Sometimes I am in the mood for such things--though I will take a scripted horror film, even a mediocre one, over true crime usually. It might also be my childhood love of Unsolved Mysteries and ghost story shows that occasionally find me wading into weirder true crime--the Cecil Hotel documentary earlier this year for example which I devoured in one sitting. I like serial killer documentaries, though more often they just make me angry at the world that creates violent, entitled men like Ted Bundy. That never really allows any sort of justice for the victims or survivors. Sometimes horror is like this, but the ends are usually more satisfying (well, mostly, I am still really pissed about Promising Young Woman.)
When I was a kid, my cousins, who lived next door were forbidden from horror movies. Well, forbidden in their own home, but never in ours, where they were playing 24/7 unless we were watching Thundercats or something.
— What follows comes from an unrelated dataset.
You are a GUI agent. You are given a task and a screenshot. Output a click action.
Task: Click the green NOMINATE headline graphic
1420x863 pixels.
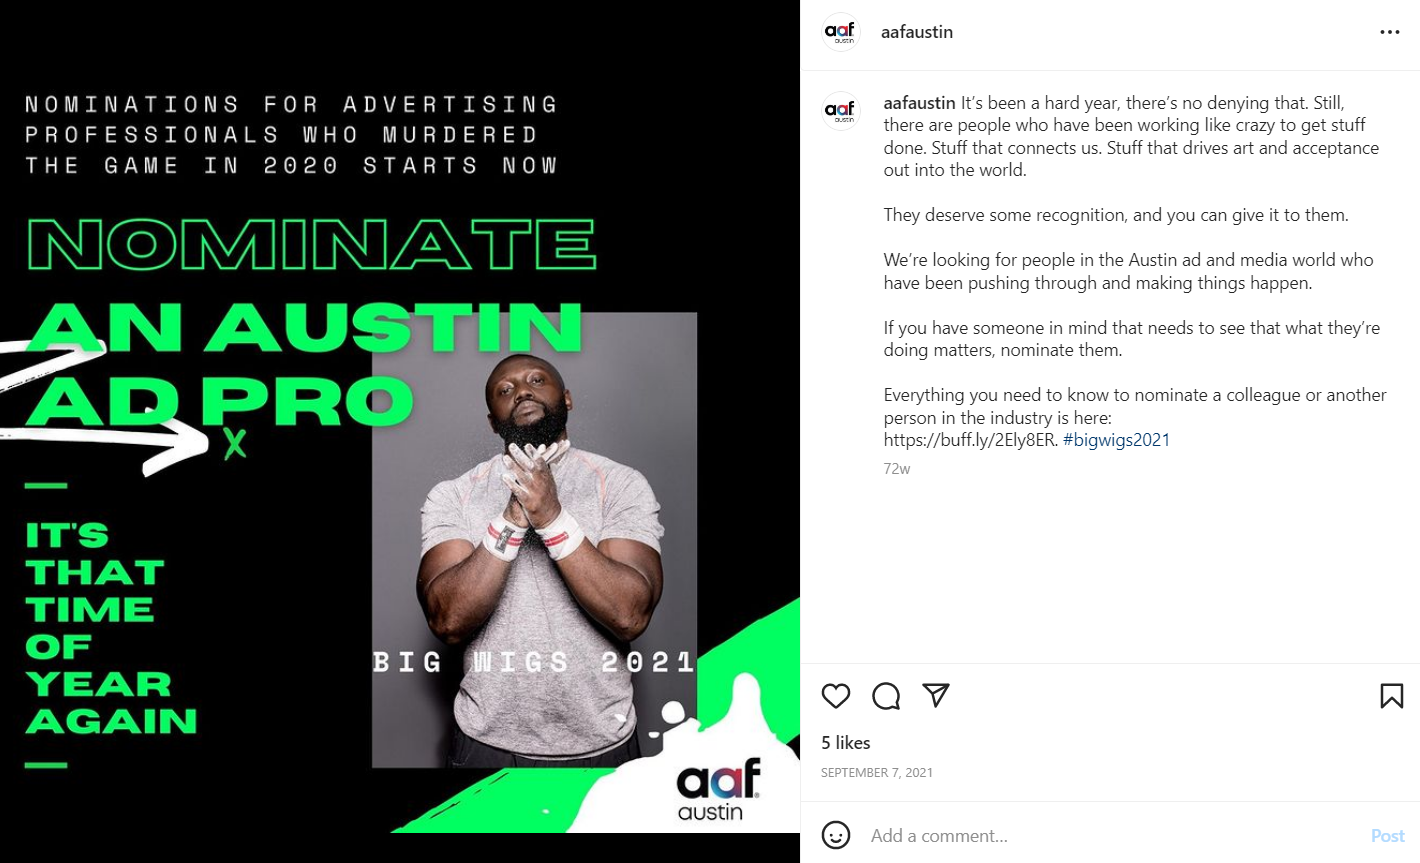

By the time me and my sister had developed a certain callous over our fear, they were still freaked out pretty easy, to the point of avoidance in later life. I always wondered what that was like--to be so afraid that you didn't, as we did, know what you were afraid of. I knew full well that there could be monsters in the half-open closet. A clown under the bed. Killers in the woods. That your dog could get rabies and attack. That your car could be evil. That these things were probably not real, but you should be ready just in case. I think for many women, it works the same with true crime. You know that the world is fucked up and scary place for women where really bad things happen. The more you know, the more you feel you have control. That you can spot the warning signs better and aren't just bumbling baby-like through the world and into danger. Not to say men do not also love horror and true crime, but it's totally a different itch it scratches than for women. And this is probably why women are more voracious in their consumption.
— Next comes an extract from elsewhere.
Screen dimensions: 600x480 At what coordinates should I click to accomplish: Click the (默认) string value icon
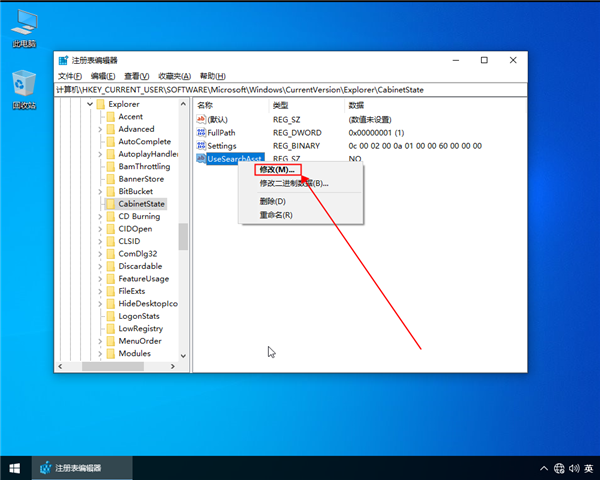tap(201, 119)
I was thinking again about this this morning as I was queuing up bits of DARK COUNTRY for Twitter promo, and how much of the book is about navigating those sorts of violence and the premonitions of such violence. I was a child who was really into horror from a very early age, and as such, unlike my mother, I LOVE being scared on screen, though I think it also gives me the illusion of control and mastery over the real world (probably not the case at all, but it feels better.) The entire last section of the book was inspired by a speaker at a horror convention who talked about middle class fear. How once people were agrarian and settled in their houses and not starving to death, they developed an appetite for stories about the worst of their fears. It's hard to love horror when you are actually in danger and this may be why a lot of recent black-led horror (ANTEBELLUM, the THEM series.) seems to fall flat with the communities it seeks to give voice to. It's an unsafe, fucked up world for all of us, especially if you are a BIPOC, so it's hard to navigate what scares and what is just milder version of torture porn, however real and unjust.